The weariness was beginning to weigh on him again, so he found the closest bar and hesitantly let himself in. He'd only ever been in a few drinking holes, whenever he could slink under Leonis' watchful eye, but this one seemed exactly the same as the others: a bar set up along the far wall with the barmaid behind it and tables and chairs filling most of the rest of the place. Arty gratefully sunk into a chair in the corner, so he had the perfect view of the rest of the room. He sat back, ordered the speciality beer, and surveyed the room. People watching had always been a favourite pastime of his. Unlike his brothers, he preferred to stay in the shadows, observing, rather than being in the golden spotlight.

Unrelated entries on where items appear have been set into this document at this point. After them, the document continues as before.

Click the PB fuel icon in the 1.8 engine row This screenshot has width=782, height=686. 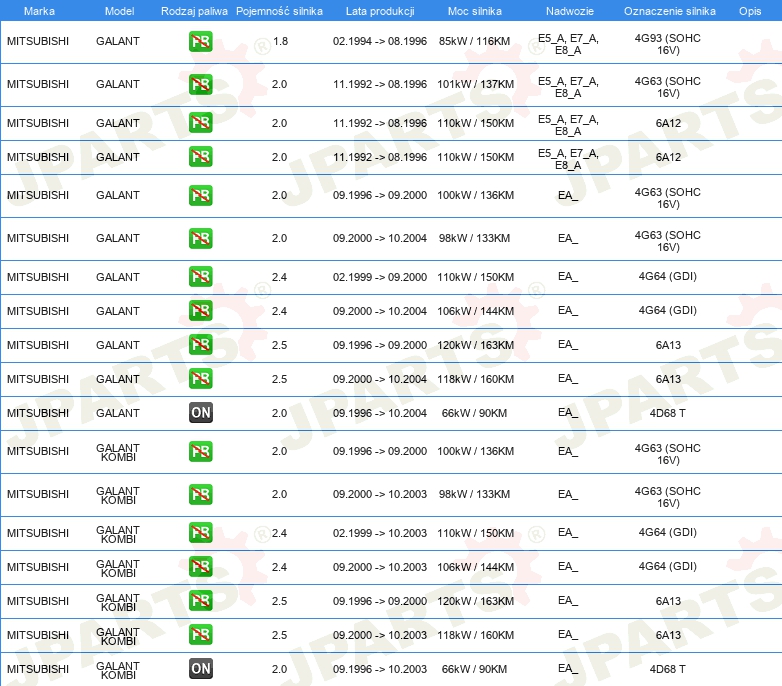pyautogui.click(x=200, y=42)
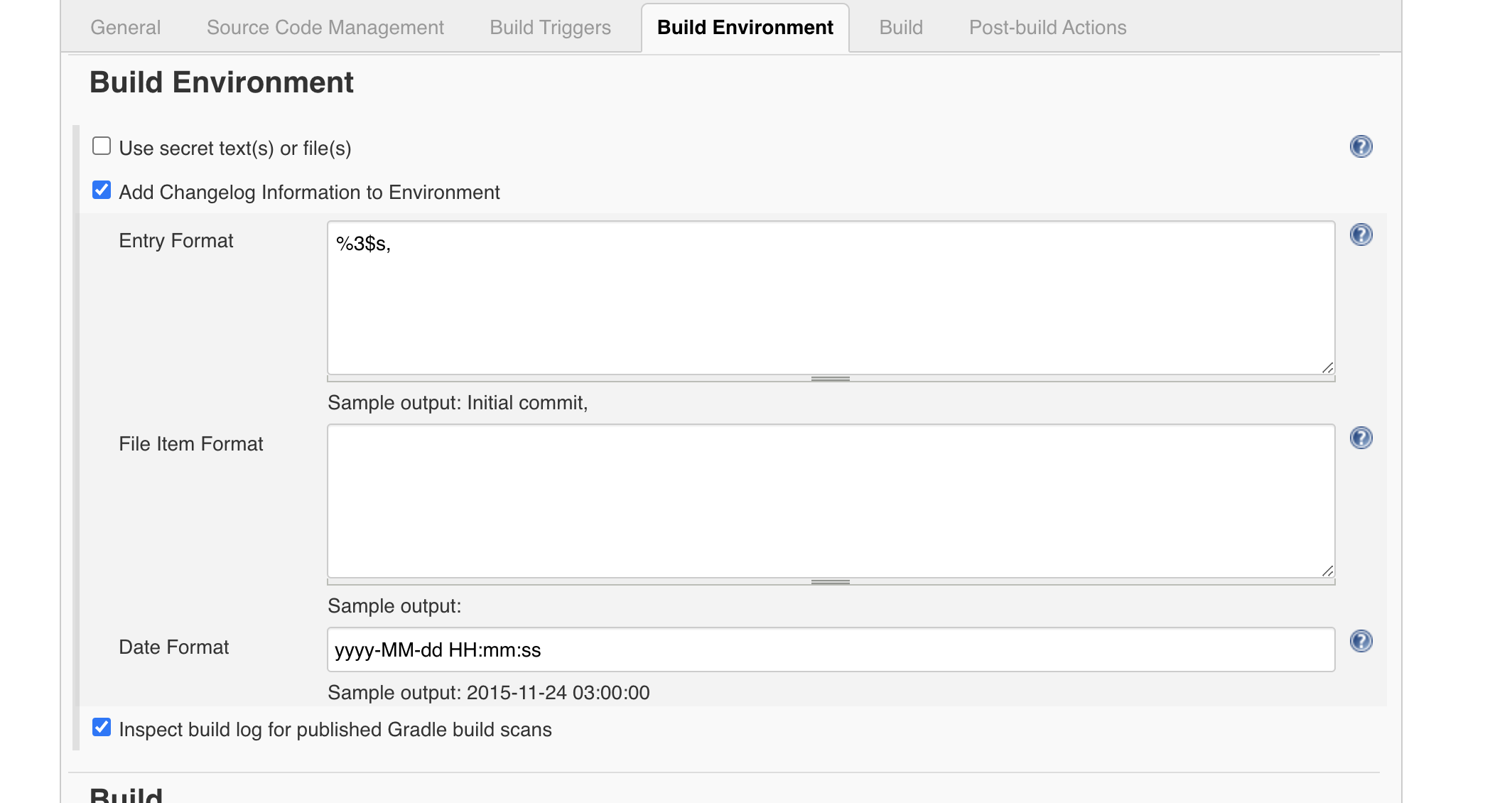This screenshot has width=1512, height=803.
Task: Uncheck Add Changelog Information to Environment
Action: 102,190
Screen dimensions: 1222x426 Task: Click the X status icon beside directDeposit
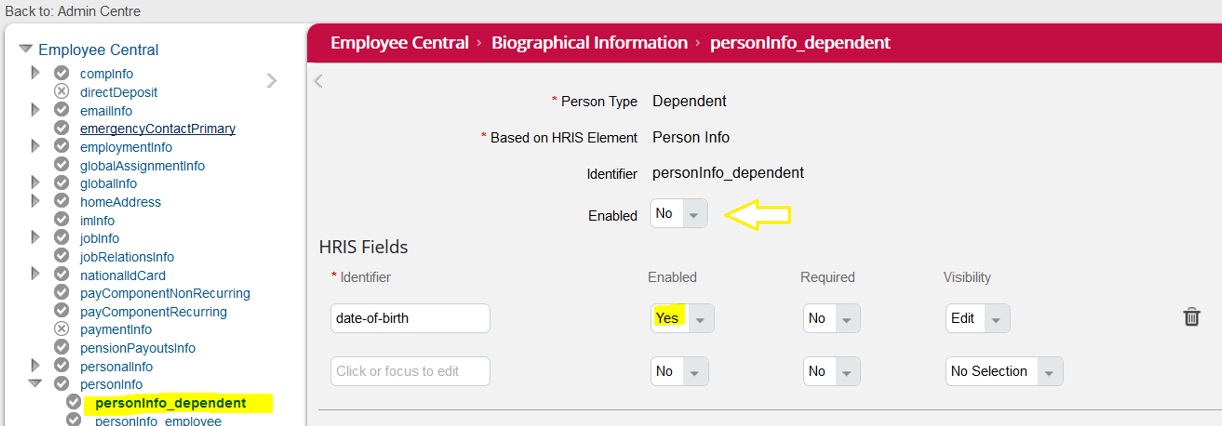61,91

He could read all about human behaviour but that was no comparison to seeing it play out in the flesh.
At the bar sat an old cobbler, shoulders hunched over and ears pierced with numerous rings. His calloused hands were clutched around a pint and the tools of his trade were shoved into his wearying belt. He was in the middle of telling the barmaid his life story.

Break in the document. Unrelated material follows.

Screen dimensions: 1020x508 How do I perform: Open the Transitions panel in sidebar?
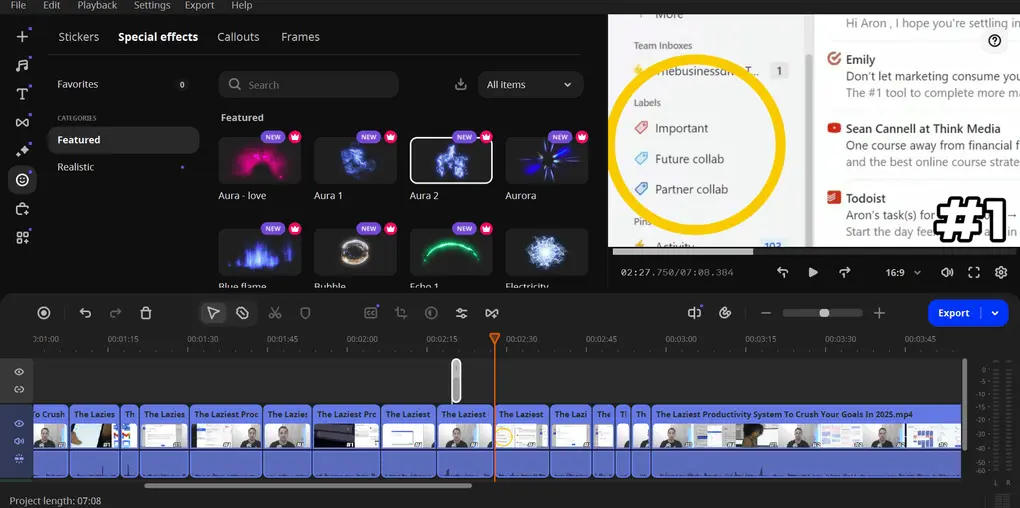22,123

On the stage in the corner, a minstrel was playing his repertoire, guitar placed gently in his lap as he strummed it. A few people were watching him and throwing coins into his upturned hat on the edge of the stage. Most, however, were gathered around the tables, engrossed in their own conversations and their own lives.
Arty could feel himself relaxing, tension draining out of him, when the door opened and a hooded figure entered. Arty was immediately drawn to her, for it was a her – the cloak only really shadowed her face, not the rest of her dress covered body. The dress was of a poor quality, something that a servant in a rich household would wear, but the cloak was made of fine, black velvet and lined with a thin strip of ermine. The juxtaposition definitely caught Arty's attention.
Her walk was also undeniably feminine, exuding elegance with every move. She stepped lightly but moved as gracefully as a panther.
The woman leaned across the bar, close to the drunken cobbler, and spoke lowly to the barmaid. The barmaid seemed to recognise her, smiling and immediately going about pouring her a drink. The hooded woman dropped a gold coin into the barmaid's palm and took her drink to one of the tables closest to the minstrel. With a whispered word to the minstrel, he started up another song. This one was about the Sun God's journey across the sky, detailing the deal he struck up with the Moon Goddess thousands of years ago.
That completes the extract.